## Try it
The entries below contain a stretch that opens with the line containing "Accept (581, 2561)" and closes with the line containing "Unidades de Saúde"; set down that stretch exactly, both ends included, and nothing else.

## Data for this task
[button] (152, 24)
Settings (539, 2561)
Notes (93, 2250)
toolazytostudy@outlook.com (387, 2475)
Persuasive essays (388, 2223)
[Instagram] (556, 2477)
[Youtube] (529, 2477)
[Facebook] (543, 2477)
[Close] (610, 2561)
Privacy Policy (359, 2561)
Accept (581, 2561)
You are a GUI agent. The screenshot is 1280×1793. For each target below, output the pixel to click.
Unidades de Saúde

--

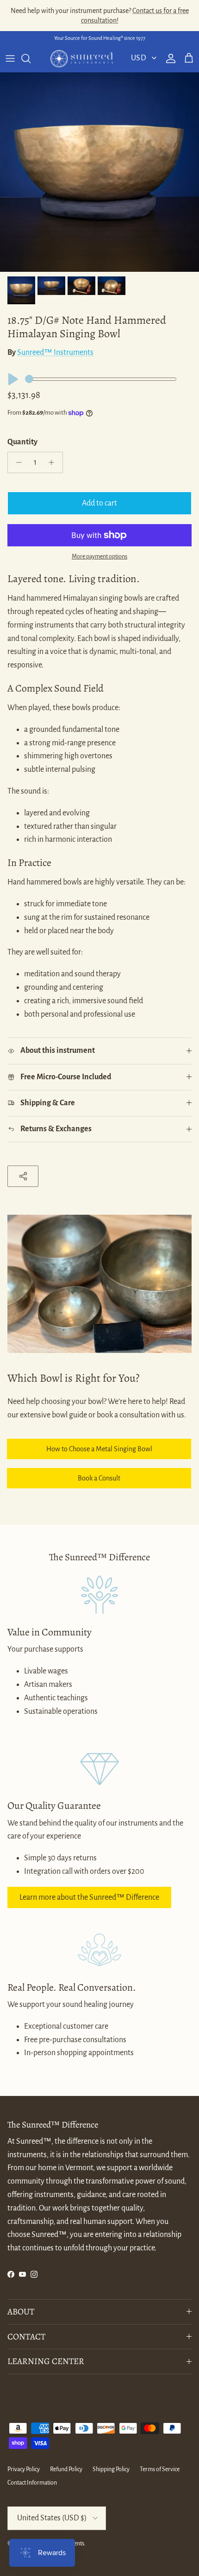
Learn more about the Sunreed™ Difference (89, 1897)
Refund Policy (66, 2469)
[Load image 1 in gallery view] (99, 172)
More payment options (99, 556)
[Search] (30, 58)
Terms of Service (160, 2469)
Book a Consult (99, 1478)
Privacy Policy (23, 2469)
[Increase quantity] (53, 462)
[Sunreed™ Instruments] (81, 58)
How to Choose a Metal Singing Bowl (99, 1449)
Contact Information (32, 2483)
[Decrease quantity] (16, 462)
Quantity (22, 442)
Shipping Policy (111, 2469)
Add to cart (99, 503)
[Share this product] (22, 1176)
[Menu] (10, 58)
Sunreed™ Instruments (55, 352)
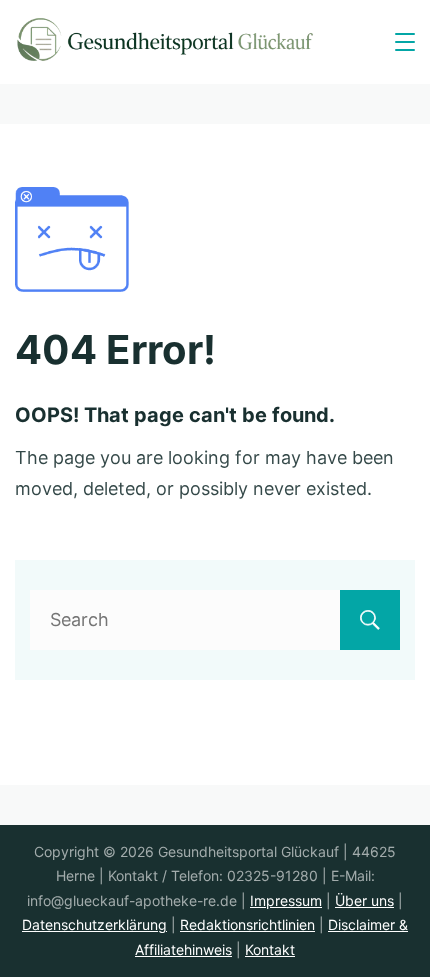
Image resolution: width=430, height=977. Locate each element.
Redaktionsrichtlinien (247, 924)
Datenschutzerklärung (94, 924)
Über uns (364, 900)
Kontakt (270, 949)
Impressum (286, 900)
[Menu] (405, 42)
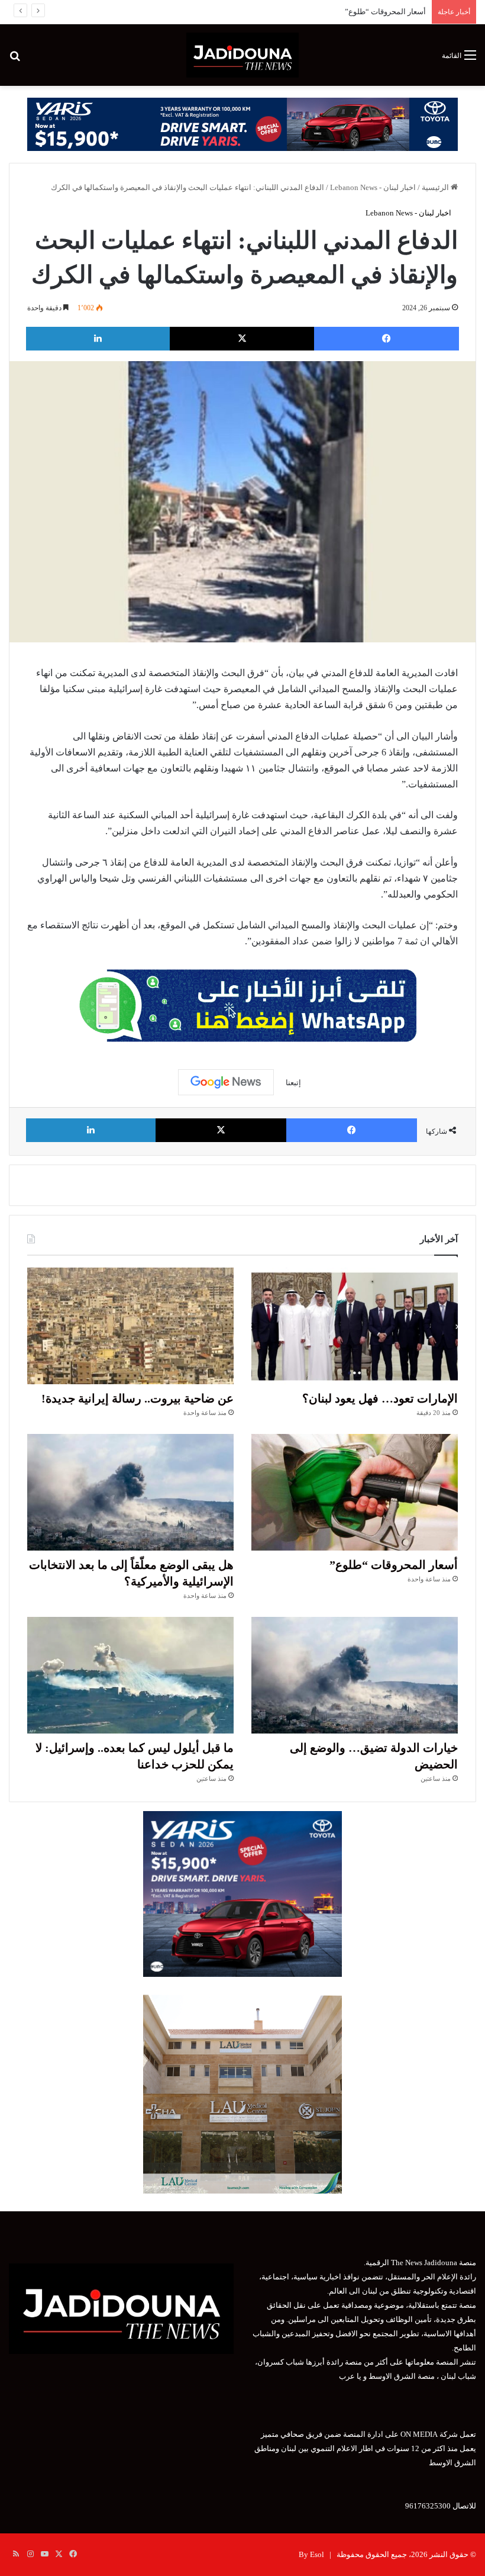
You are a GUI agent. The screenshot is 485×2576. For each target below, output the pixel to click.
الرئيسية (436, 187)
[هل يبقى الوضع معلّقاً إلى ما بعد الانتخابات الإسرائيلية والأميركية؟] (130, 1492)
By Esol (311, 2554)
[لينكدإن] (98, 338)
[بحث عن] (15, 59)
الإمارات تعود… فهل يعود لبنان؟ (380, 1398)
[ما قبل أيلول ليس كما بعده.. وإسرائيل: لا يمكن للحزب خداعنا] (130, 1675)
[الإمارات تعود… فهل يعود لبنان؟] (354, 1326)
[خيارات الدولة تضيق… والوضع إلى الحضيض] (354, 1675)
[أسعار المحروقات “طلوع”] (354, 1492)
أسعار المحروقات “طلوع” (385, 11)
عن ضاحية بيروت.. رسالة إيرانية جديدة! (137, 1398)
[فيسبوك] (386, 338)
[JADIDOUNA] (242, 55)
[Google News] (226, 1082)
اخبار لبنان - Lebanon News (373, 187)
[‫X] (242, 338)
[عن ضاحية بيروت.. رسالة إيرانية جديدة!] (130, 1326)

## Solution to the problem
Accept (581, 2561)
You are a GUI agent. The screenshot is 1280×1793. For each target below, output the pixel to click.
Unidades de Saúde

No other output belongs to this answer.